Bruno Peyron, skipper of the Orange II maxi-catamaran, has revealed during today's audio chat session the nature of the incident that occurred aboard Orange yesterday
Bruno Peyron, skipper of the Orange II maxi-catamaran, has revealed during today’s audio chat session the nature of the incident that occurred yesterday. He said: “It happened yesterday morning while we were sailing flat out. We realised at dawn that we had lost 30 cm of the starboard crash box. It must have happened between 0400 and 0800. Yet we’re positive we did not hit anything because we would have felt it at the helm, so we do not have any explanation for this problem. It’s a very tricky part to build, so maybe it needs to be reinforced. We’ll study this problem with the architects, in order to repair the boat as quickly as possible and set off again. We took the decision to head towards Lorient this morning, and we hope to be there by Sunday, if the conditions do not force us to slow down. What really is positive is that the boat has proved her potential, sailing downwind at more than 30 knots, despite having 3 tonnes of load onboard. There still remains a small problem concerning the rudders, but we identified it ? under certain circumstances, this probably will require that we take it easy.”

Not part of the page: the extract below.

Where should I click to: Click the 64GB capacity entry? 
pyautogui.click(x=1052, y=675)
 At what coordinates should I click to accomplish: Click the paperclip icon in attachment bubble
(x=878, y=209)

Objectives: get home, repair, re-start.
To the question: do you think you can fix the boat and restart? Bruno Peyron’s answer is clear: “If we had been in the middle of the Pacific, the question of turning back would not even have been mentioned. But in that case, after only one day at sea, it would not have been reasonable to carry on, knowing we had the possibility to come back easily. After having consulted the Gilles Ollier Design Team, we think the boat can be repaired in two to three days, which would allow for another start by the middle of next week. We decided to come back to Lorient, and to have both bows rebuilt. For the moment, we’re doing 10 knots with 30 knots of wind on the nose, that’s not so bad.”
It has been quite a blow for the whole crew, and everyone was just starting to get into the pace after 24 hours onboard. Peyron continued: “It’s true, the first night is always a difficult one for the crew. The biological rhythms are not totally set yet, one hardly gets any sleep and the tiredness is consequent. This ‘mishap’ is rather tough to accept. Psychologically, it nevertheless has been easier to cope with than our masthead breakage, in 2002 just when we started. Today, the boat is intact even though the damage to the bow results in a big water projection. The crew has been great, very calm and serene. Everybody got to work immediately. We decided to swallow our disappointment and to look ahead on our new start.
“The ETA for our Lorient base is Sunday. We decided to take the boat out of the water and to organise the repairs under the direction of the Multiplast Yard crew. We then hope to be able to take advantage of the northerly winds that are settled. In the best scenario possible, the boat will be on the dock on Monday morning. Hopefully, the weather window won’t close right in front of us… We’ll remain positive about that and count on our good luck. It happened to us two years ago, and we did not give up. There’s no reason why we would not be able to do it this time.”